I was talking with my teacher last month about how frightening I find yoga. I can’t figure out why other people don’t also seem more scared by it. I was thinking big at the time, about the shifts in one’s sense of self and personal identity, about developing a different perception of reality, a new way of interacting with people and with the world. I feel all these shifts taking place within me and it can often seem vertiginous. My world lurches suddenly in a new direction. Does everyone feel like this or is it just me? My teacher gives nothing away. But his quiet response did come with a bit of advice, understated as usual, with the wisdom of it just beginning to reveal itself to me as I reflect on it and try to practise with it. He simply told me to keep checking in with myself, making sure I’m OK; if I am and nothing bad has actually happened, then I could continue moving.
I’m not sure how this might work with my grand existential concerns which just feel too large. But I am using his advice as I play my edge physically and emotionally in practice, as I deliberately work to meet some of my fears as they are manifested somatically. My body is reluctant. I view it as a frightened animal. I suppose it is, really! So I’m moving slowly, step by step — sometimes literally. Move a little, stop and inhale. A little further maybe, a little deeper perhaps? Stop and breathe again. Check in. How does it feel? What is my body telling me? Is it really screaming red alert that we’re entering a danger zone, or is it simply a sense of uncertainty, of disquiet? My inclination is to jump at shadows. Every new sensation in my body feels seismic and potentially dangerous. Is my body safe here? My survival instinct kicks in to make myself as small as possible and to hold my breath until the danger passes. But I know that’s not yoga and I want to learn a new way.
In this unknown territory I’d really like a guide or at least a map. How nice would it be to have someone holding my hand, leading me on gently with words of reassurance? Instead it’s just me in on my mat in an empty apartment, literally in a foreign country. I’m left to my own devices. I have my inner wisdom; if I listen carefully I do know how to respond appropriately. If I breathe fully and steadily, I’m less likely to go into reflex panic mode. If I work quietly and patiently, I find I am prepared well enough for whatever comes up.
On my worst days it feels like reconnoitring enemy territory and coming under heavy attack, often necessitating a swift and ignominious retreat back to safety. No guts, no glory. So I’ll drag myself up again from Child’s Pose, my safe place, and I move out once more, covering the same ground again, seeing if this time there will be some reassuring familiarity along the way.

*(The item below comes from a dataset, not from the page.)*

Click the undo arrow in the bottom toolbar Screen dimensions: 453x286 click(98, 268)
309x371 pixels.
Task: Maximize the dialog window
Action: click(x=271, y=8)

And on my best days this feels like a glorious adventure, insanely exciting and full of promise. I am a conquering hero! With more time for practice at the moment, I can range back and forth as often as I need to, I can assess the danger zone from a distance, weigh up my strategies and make multiple small sorties or go for one big push. And every foray into new territory reveals new treasures. I am using this as an opportunity to explore different shapes, to be bolder. I am beginning to find my balance in Baddha Ardha Candrasana and in Eka Pada Galavasana, feeling how opposite energies would hold these poses in space. In Handstand I am discovering I need to lean in just a little further than is comfortable, to align shoulders over wrists for balance. I’m gently exploring my spine and seeing how I can coax a millimetre more extension in this posture or that, opening myself to all possibilities.
I am learning how to move towards my uncertainty and my fears. Head first. Sometimes all it takes is a deep breath and some quiet faith.
There’s a tiny magic moment when my stars align and I am free in space.
I am still scared, but I find that I am also still OK.